### Data for analysis:
•••••

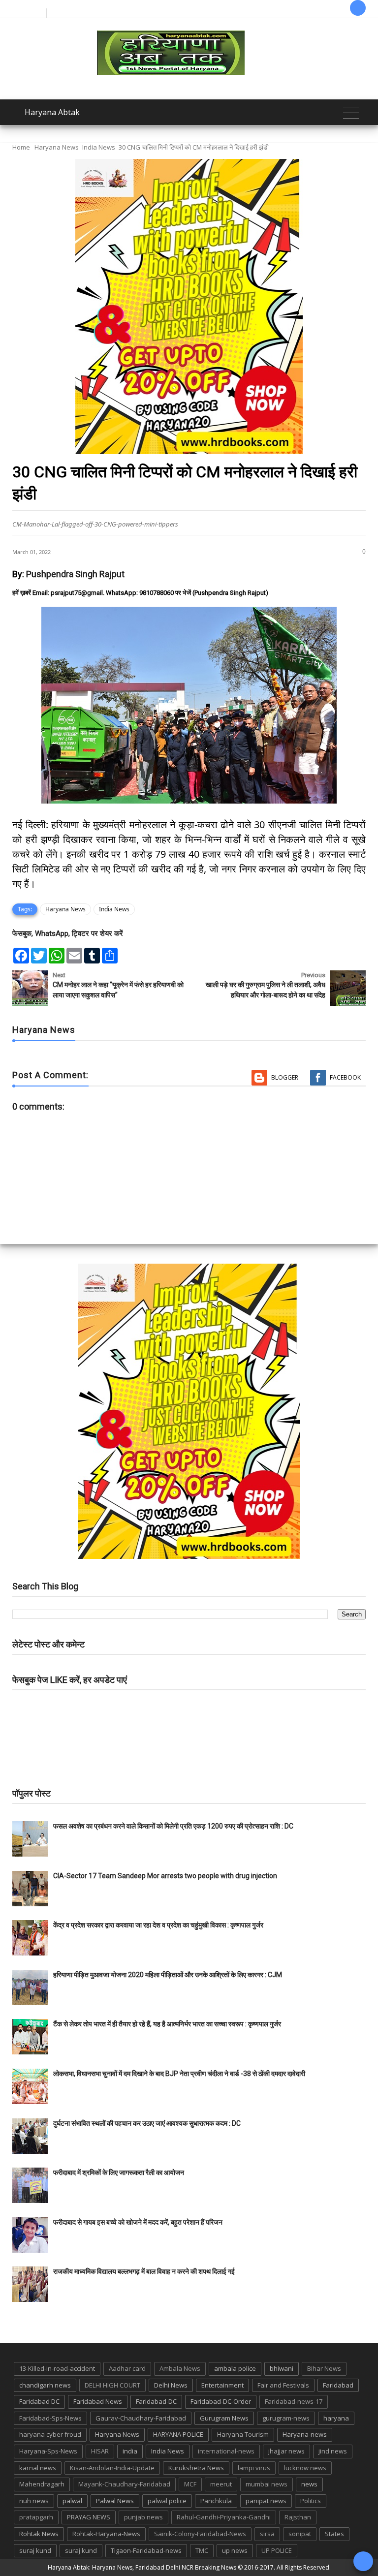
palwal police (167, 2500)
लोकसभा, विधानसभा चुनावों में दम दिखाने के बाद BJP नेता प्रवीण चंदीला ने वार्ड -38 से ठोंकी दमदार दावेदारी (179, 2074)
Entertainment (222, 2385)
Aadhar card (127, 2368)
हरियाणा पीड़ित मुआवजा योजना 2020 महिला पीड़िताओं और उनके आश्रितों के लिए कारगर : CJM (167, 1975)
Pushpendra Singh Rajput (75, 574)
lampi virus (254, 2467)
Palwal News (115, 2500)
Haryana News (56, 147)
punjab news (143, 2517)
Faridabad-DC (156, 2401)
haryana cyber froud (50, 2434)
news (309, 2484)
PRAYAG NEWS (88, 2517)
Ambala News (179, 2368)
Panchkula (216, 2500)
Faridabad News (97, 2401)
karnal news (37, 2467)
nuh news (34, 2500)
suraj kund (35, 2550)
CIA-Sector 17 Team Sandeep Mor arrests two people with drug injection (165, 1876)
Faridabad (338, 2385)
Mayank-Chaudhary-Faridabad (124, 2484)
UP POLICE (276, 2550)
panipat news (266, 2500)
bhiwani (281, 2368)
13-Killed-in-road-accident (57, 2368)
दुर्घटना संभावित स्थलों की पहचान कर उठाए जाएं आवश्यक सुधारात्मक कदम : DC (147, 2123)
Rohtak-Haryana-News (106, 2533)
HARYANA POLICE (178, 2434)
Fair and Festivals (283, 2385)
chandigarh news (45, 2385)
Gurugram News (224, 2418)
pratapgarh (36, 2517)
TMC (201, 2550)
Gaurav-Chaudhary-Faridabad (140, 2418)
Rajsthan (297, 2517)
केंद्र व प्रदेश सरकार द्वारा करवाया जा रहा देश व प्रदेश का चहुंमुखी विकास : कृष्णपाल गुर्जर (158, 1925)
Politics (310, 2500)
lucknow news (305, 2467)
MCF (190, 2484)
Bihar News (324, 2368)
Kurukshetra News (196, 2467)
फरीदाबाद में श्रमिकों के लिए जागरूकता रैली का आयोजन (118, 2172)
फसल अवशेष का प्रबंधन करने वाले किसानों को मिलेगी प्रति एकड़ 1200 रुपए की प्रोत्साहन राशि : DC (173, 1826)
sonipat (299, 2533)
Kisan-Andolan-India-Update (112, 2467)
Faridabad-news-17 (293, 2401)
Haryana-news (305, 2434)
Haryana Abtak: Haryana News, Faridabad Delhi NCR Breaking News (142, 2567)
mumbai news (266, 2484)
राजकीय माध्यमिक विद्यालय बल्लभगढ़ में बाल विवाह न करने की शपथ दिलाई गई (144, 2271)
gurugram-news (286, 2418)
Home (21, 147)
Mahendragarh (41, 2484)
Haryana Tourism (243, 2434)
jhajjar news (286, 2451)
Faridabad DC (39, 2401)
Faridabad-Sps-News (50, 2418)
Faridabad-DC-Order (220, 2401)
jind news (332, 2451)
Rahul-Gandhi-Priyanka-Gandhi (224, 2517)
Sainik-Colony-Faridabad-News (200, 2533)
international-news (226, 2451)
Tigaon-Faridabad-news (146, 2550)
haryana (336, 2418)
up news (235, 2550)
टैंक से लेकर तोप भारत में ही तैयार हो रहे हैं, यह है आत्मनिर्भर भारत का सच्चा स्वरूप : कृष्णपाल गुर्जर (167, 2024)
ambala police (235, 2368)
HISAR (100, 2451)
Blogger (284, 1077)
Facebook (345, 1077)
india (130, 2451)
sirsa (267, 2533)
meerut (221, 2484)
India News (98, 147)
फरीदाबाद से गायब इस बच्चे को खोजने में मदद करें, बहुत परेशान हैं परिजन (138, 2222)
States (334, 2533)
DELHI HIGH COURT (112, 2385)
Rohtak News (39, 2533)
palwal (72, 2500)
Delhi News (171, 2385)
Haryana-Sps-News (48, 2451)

•••••

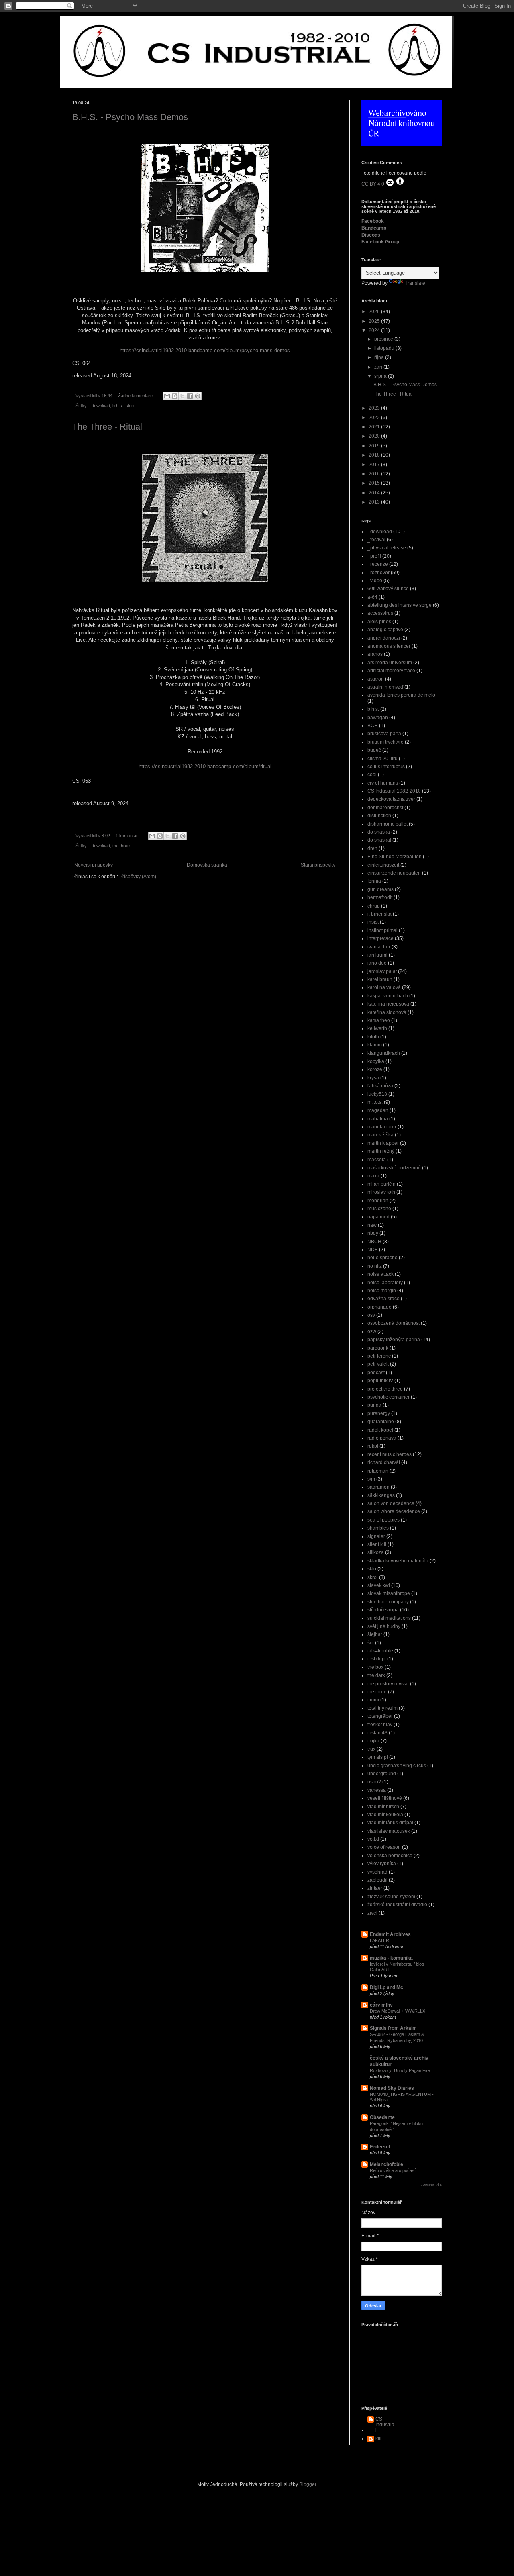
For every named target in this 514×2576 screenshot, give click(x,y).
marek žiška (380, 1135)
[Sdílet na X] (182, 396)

•••••

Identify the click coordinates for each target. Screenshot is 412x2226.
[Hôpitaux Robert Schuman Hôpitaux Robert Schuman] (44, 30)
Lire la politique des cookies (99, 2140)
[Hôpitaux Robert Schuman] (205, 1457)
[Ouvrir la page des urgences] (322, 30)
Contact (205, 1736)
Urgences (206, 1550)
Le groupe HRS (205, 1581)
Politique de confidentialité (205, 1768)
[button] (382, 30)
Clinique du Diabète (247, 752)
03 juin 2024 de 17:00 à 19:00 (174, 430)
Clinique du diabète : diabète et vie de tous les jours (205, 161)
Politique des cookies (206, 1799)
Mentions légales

•••••

Search the listing above for the lines with "Aadhar card (127, 2368)" and "up news (235, 2550)", then output those lines and all lines between them exactly.

Aadhar card (127, 2368)
हरियाणा पीड़ित मुआवजा योजना 2020 महिला पीड़िताओं और उनके आश्रितों के लिए कारगर : CJM (167, 1975)
Pushpendra Singh Rajput (75, 574)
lampi virus (254, 2467)
Palwal News (115, 2500)
Haryana News (56, 147)
punjab news (143, 2517)
Faridabad-DC (156, 2401)
haryana cyber froud (50, 2434)
news (309, 2484)
PRAYAG NEWS (88, 2517)
Ambala News (179, 2368)
Panchkula (216, 2500)
Faridabad News (97, 2401)
karnal news (37, 2467)
nuh news (34, 2500)
suraj kund (35, 2550)
CIA-Sector 17 Team Sandeep Mor arrests two people with drug injection (165, 1876)
Faridabad (338, 2385)
Mayank-Chaudhary-Faridabad (124, 2484)
UP POLICE (276, 2550)
panipat news (266, 2500)
bhiwani (281, 2368)
13-Killed-in-road-accident (57, 2368)
दुर्घटना संभावित स्थलों की पहचान कर उठाए जाएं आवश्यक सुधारात्मक कदम : DC (147, 2123)
Rohtak-Haryana-News (106, 2533)
HARYANA POLICE (178, 2434)
Fair and Festivals (283, 2385)
chandigarh news (45, 2385)
Gurugram News (224, 2418)
pratapgarh (36, 2517)
TMC (201, 2550)
Gaurav-Chaudhary-Faridabad (140, 2418)
Rajsthan (297, 2517)
केंद्र व प्रदेश सरकार द्वारा करवाया जा रहा देश व प्रदेश का चहुंमुखी विकास : कृष्णपाल गुर्जर (158, 1925)
Politics (310, 2500)
lucknow news (305, 2467)
MCF (190, 2484)
Bihar News (324, 2368)
Kurukshetra News (196, 2467)
फरीदाबाद में श्रमिकों के लिए जागरूकता रैली का आयोजन (118, 2172)
फसल अवशेष का प्रबंधन करने वाले किसानों को मिलेगी प्रति एकड़ 1200 रुपए की प्रोत्साहन राशि : DC (173, 1826)
sonipat (299, 2533)
Kisan-Andolan-India-Update (112, 2467)
Faridabad-news-17 (293, 2401)
Haryana-news (305, 2434)
Haryana Abtak: Haryana News, Faridabad Delhi NCR Breaking News (142, 2567)
mumbai news (266, 2484)
राजकीय माध्यमिक विद्यालय बल्लभगढ़ में बाल विवाह न करने की शपथ दिलाई गई (144, 2271)
gurugram-news (286, 2418)
Home (21, 147)
Mahendragarh (41, 2484)
Haryana Tourism (243, 2434)
jhajjar news (286, 2451)
Faridabad DC (39, 2401)
Faridabad-Sps-News (50, 2418)
Faridabad-DC-Order (220, 2401)
jind news (332, 2451)
Rahul-Gandhi-Priyanka-Gandhi (224, 2517)
Sainik-Colony-Faridabad-News (200, 2533)
international-news (226, 2451)
Tigaon-Faridabad-news (146, 2550)
haryana (336, 2418)
up news (235, 2550)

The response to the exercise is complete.